PROBLÈME COURT A - Dites si chacune des affirmations suivantes concorde avec le texte sur le roman Felis Silvestris, en citant les mots décisifs : (i) Felis Silvestris est le premier roman d'Anouk Lejczyk ; (ii) le livre compte 250 pages ; (iii) le livre coûte 17 €.
PROBLÈME COURT B - D'après le texte sur le roman Felis Silvestris, de quelle couleur est le papier du livre ?
PROBLÈME COURT C - Poursuivez le texte sur le roman Felis Silvestris après sa dernière phrase.

Les Éditions du Panseur

192 pages

11/01/2022

17 €

Premier roman

 

Nous ferons toute une armée dans les arbres, et nous ramènerons à la raison la terre et ses habitants.

Italo Calvino, Le Baron perché

Pendant longtemps les forêts étaient loin, loin de nos plaines jaunes et de nos vacances bleues ; sans l'ombre d'un bois sinon ceux des histoires du soir, avec des enfants perdus et des animaux qui parlent.

 

Felis Silvestris est le premier roman d'Anouk Lejczyk, paru aux épatantes Éditions du Panseur dont le travail remarquable offre aux lecteurs un objet-livre soigné, de la douceur de la couverture au velouté du papier ivoire de pages exemptes de fautes résiduelles — chose devenue suffisamment rare pour être soulignée. Et j’apprécie que soit glissé un petit mot aux lecteurs en toute fin d'ouvrage.

BLOC DE DONNÉES -
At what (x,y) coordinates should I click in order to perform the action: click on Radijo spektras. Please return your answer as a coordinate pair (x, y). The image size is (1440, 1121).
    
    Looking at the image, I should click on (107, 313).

RÉPONSE À L'EXERCICE A -
(i) Oui : « Felis Silvestris est le premier roman d'Anouk Lejczyk ».
(ii) Non : « 192 pages ».
(iii) Oui : « 17 € ».

RÉPONSE À L'EXERCICE B - Ivoire.

RÉPONSE À L'EXERCICE C -
 

Felis Silvestris invite dans ses pages des allusions à certains contes  Le Baron perché d'Italo Calvino ou Les Contes du chat perché de Marcel Aymé, par exemple  et en reprend certains codes, telle la question qui scande chaque changement de chapitre

 

— Et ta sœur, elle en est où, elle fait quoi ?

 

et les réponses évasives

 

— Oh, ma sœur, elle prend l'air, 

— Oh, ma sœur, elle prend de la hauteur, 

— Oh, ma sœur, elle crée sa boîte, 

— Oh, ma sœur, elle fait une césure, 

— Oh, ma sœur, elle...

 

que je me suis surprise à lire comme, enfant, je récitais

 

— Loup y es-tu ? m’entends-tu ? que fais-tu ?

— Je mets mes…

 

Pas plus que dans un conte, les personnages n’ont ici de prénom. Nous ne connaîtrons ni celui de la mère, ni celui du père, ni celui de la sœur. Quant à Felis Silvestris qui donne son titre au roman, c’est le nom de forêt qu’a choisi la sœur de la narratrice.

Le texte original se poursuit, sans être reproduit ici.